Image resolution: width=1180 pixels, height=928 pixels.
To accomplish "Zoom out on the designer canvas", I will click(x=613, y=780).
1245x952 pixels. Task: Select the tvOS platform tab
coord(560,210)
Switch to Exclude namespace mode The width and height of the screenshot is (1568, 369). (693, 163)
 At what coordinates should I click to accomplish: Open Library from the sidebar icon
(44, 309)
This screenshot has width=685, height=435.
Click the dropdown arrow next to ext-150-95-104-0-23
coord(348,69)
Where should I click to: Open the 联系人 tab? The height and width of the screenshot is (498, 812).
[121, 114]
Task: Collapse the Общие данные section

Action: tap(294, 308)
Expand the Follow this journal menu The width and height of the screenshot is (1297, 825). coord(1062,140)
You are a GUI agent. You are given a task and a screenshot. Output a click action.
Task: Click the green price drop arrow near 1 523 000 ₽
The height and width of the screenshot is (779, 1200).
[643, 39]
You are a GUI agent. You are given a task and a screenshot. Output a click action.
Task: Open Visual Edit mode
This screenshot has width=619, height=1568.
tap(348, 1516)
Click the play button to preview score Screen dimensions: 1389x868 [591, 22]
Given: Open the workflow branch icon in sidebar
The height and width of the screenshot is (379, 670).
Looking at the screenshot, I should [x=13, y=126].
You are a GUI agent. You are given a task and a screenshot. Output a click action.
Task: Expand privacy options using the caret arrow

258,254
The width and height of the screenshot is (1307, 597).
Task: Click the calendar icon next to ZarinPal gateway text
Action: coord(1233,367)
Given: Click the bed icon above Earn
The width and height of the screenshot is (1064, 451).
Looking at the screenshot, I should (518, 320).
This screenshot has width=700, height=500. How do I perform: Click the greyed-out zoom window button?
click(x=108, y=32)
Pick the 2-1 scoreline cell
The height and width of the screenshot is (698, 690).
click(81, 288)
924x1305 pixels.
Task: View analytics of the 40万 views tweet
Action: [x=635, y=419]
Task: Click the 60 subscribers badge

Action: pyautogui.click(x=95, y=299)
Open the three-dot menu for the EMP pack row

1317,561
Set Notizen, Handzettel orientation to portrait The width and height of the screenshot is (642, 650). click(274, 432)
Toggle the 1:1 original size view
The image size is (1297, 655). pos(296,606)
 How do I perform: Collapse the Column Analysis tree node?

--------------------------------

**REQUIRED WORK:** Each line in the data is to be written out precisely.

**RESPONSE AREA:**
Image resolution: width=1180 pixels, height=928 pixels.
To accomplish "Zoom out on the designer canvas", I will click(x=613, y=780).
1245x952 pixels. Task: Select the tvOS platform tab
coord(560,210)
Switch to Exclude namespace mode The width and height of the screenshot is (1568, 369). (693, 163)
 At what coordinates should I click to accomplish: Open Library from the sidebar icon
(44, 309)
This screenshot has width=685, height=435.
Click the dropdown arrow next to ext-150-95-104-0-23
coord(348,69)
Where should I click to: Open the 联系人 tab? The height and width of the screenshot is (498, 812).
[121, 114]
Task: Collapse the Общие данные section

Action: tap(294, 308)
Expand the Follow this journal menu The width and height of the screenshot is (1297, 825). coord(1062,140)
You are a GUI agent. You are given a task and a screenshot. Output a click action.
Task: Click the green price drop arrow near 1 523 000 ₽
The height and width of the screenshot is (779, 1200).
[643, 39]
You are a GUI agent. You are given a task and a screenshot. Output a click action.
Task: Open Visual Edit mode
This screenshot has width=619, height=1568.
tap(348, 1516)
Click the play button to preview score Screen dimensions: 1389x868 [591, 22]
Given: Open the workflow branch icon in sidebar
The height and width of the screenshot is (379, 670).
Looking at the screenshot, I should [x=13, y=126].
You are a GUI agent. You are given a task and a screenshot. Output a click action.
Task: Expand privacy options using the caret arrow

258,254
The width and height of the screenshot is (1307, 597).
Task: Click the calendar icon next to ZarinPal gateway text
Action: coord(1233,367)
Given: Click the bed icon above Earn
The width and height of the screenshot is (1064, 451).
Looking at the screenshot, I should (518, 320).
This screenshot has width=700, height=500. How do I perform: Click the greyed-out zoom window button?
click(x=108, y=32)
Pick the 2-1 scoreline cell
The height and width of the screenshot is (698, 690).
click(81, 288)
924x1305 pixels.
Task: View analytics of the 40万 views tweet
Action: [x=635, y=419]
Task: Click the 60 subscribers badge

Action: pyautogui.click(x=95, y=299)
Open the three-dot menu for the EMP pack row

1317,561
Set Notizen, Handzettel orientation to portrait The width and height of the screenshot is (642, 650). click(274, 432)
Toggle the 1:1 original size view
The image size is (1297, 655). pos(296,606)
 How do I perform: Collapse the Column Analysis tree node?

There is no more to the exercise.